How can we share in the priesthood of Christ? How can we so unite our lives with his, that they too might be conformed to the divine purpose in creating mankind? In our second reading tonight, there is a rather extraordinary verse, in which Paul, writing to Timothy, urges him to share in suffering as a good soldier of Christ Jesus. That verse may well strike us as odd, for two reasons. First, because the church has lost confidence in the notion of Christians as the battle-squadrons of Our Lord. Sabine Baring-Gould’s Christian Soldiers rarely march onwards as to war (though they still do in Pusey House Chapel). Secondly, the verse may disturb us because of its association of our discipleship with the suffering of Christ – an altogether too uncomfortable a notion for much Christianity, especially in the prosperous West today, although one which represents a theme which runs through the New Testament from Our Lord’s injunction to James and John that if they are to share his glory, they must drink from the cup of his suffering. I shall not pursue that theme further this evening.

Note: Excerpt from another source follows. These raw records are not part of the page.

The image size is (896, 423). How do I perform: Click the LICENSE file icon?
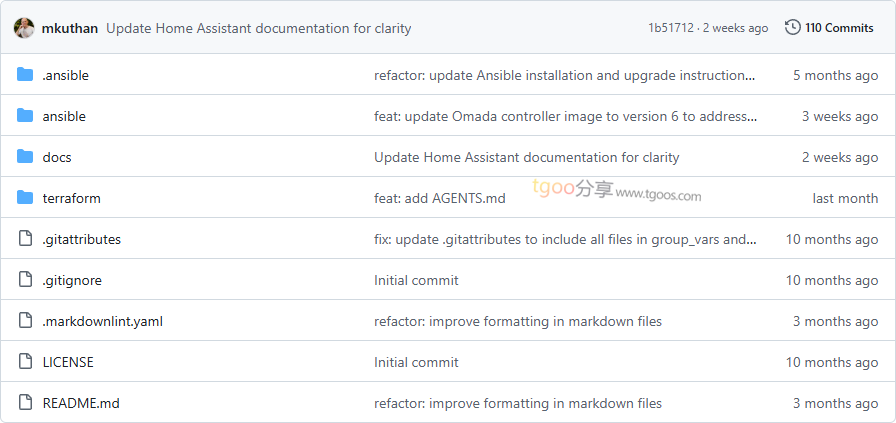tap(25, 362)
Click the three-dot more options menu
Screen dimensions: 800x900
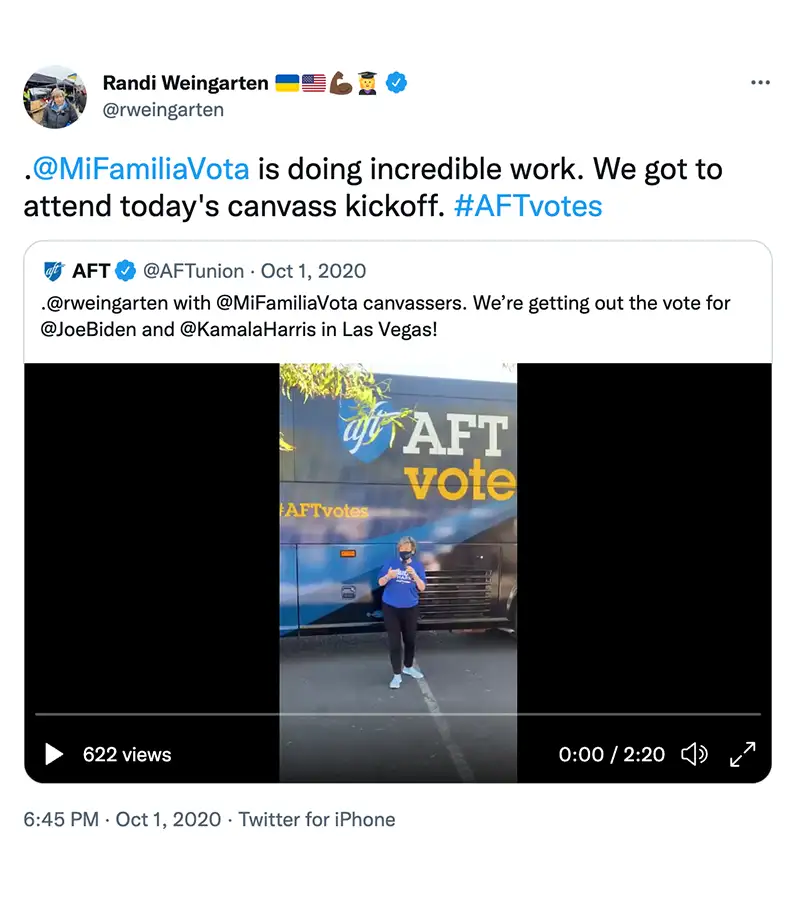tap(760, 83)
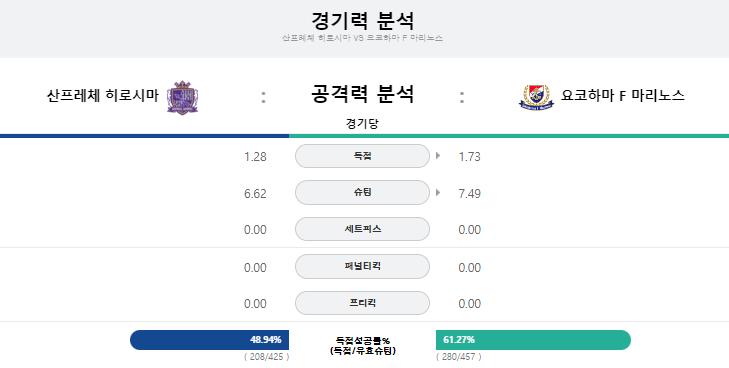Select the 프리킥 stat pill button
The width and height of the screenshot is (729, 368).
pyautogui.click(x=362, y=303)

However, I do want to end by saying something about one way in which we can – indeed, as Christians, must – seek to unite our lives ever more closely with that of Christ, and one for which the image of a soldier is not unhelpful. I mean, prayer. Christian spiritual tradition has long understood prayer to involve a struggle – a battle; and as the great masters (and mistresses) of prayer down the ages have shown us in their writings, that battle grows more intense, the nearer one draws to God: sanctity, so Christian history would suggest, seldom brings serenity, in this world at any rate. The battle of prayer can be with ourselves. We can become distracted, our attention taken easily away from God, and directed towards – and this can be uncomfortably revealing – what we are really attached to, what really matters to us: and when this happens, it can be a wake-up call to look again at what is actually motivating, controlling and absorbing us. We can become despondent when prayer does not appear to be answered in the way that we think it ought to be. We can become prone to – here’s a technical term for you – accidie; spiritual torpor, sloth and laziness, which quickly becomes our habit of body and mind, when all we want to do is stay in bed, or drink another pint, or watch daytime TV (does it sound familiar?). Or the battle can be with our environment – with the many material things, the goods, the images, with which our world bombards us, which can bury our true selves, our best selves, and so erect a barrier between us and God. Or the battle can be with Satan, the Accuser (and whether he is real as you or I are real seems to me to be quite beside the point) – the one who so confronts us with our own faults and failings, our own sins, that we feel so low and wretched that prayer becomes impossible.

On each of these fronts, there will be a battle in our attempt to pray, in our struggle, as St Teresa put it, to ‘take time frequently to be alone with him who we know loves us.’ Yet we must never lose heart; for we are not alone. We are just now coming into the wonderful season of All Saints-tide, when we celebrate that great cloud of witnesses who have been – each one of them – where we are, and now encourage us by their prayers, offered in the nearer presence of God, to follow along the trail which they have blazed, God’s purpose in the creation of mankind made perfect in them as it can be in each of us. We never pray alone: but always in the communion and fellowship of all who have run the race – who have fought the fight – before us: and who now rejoice in the presence of the unveiled mystery of God, the source and origin of all things, all things ending and perfection.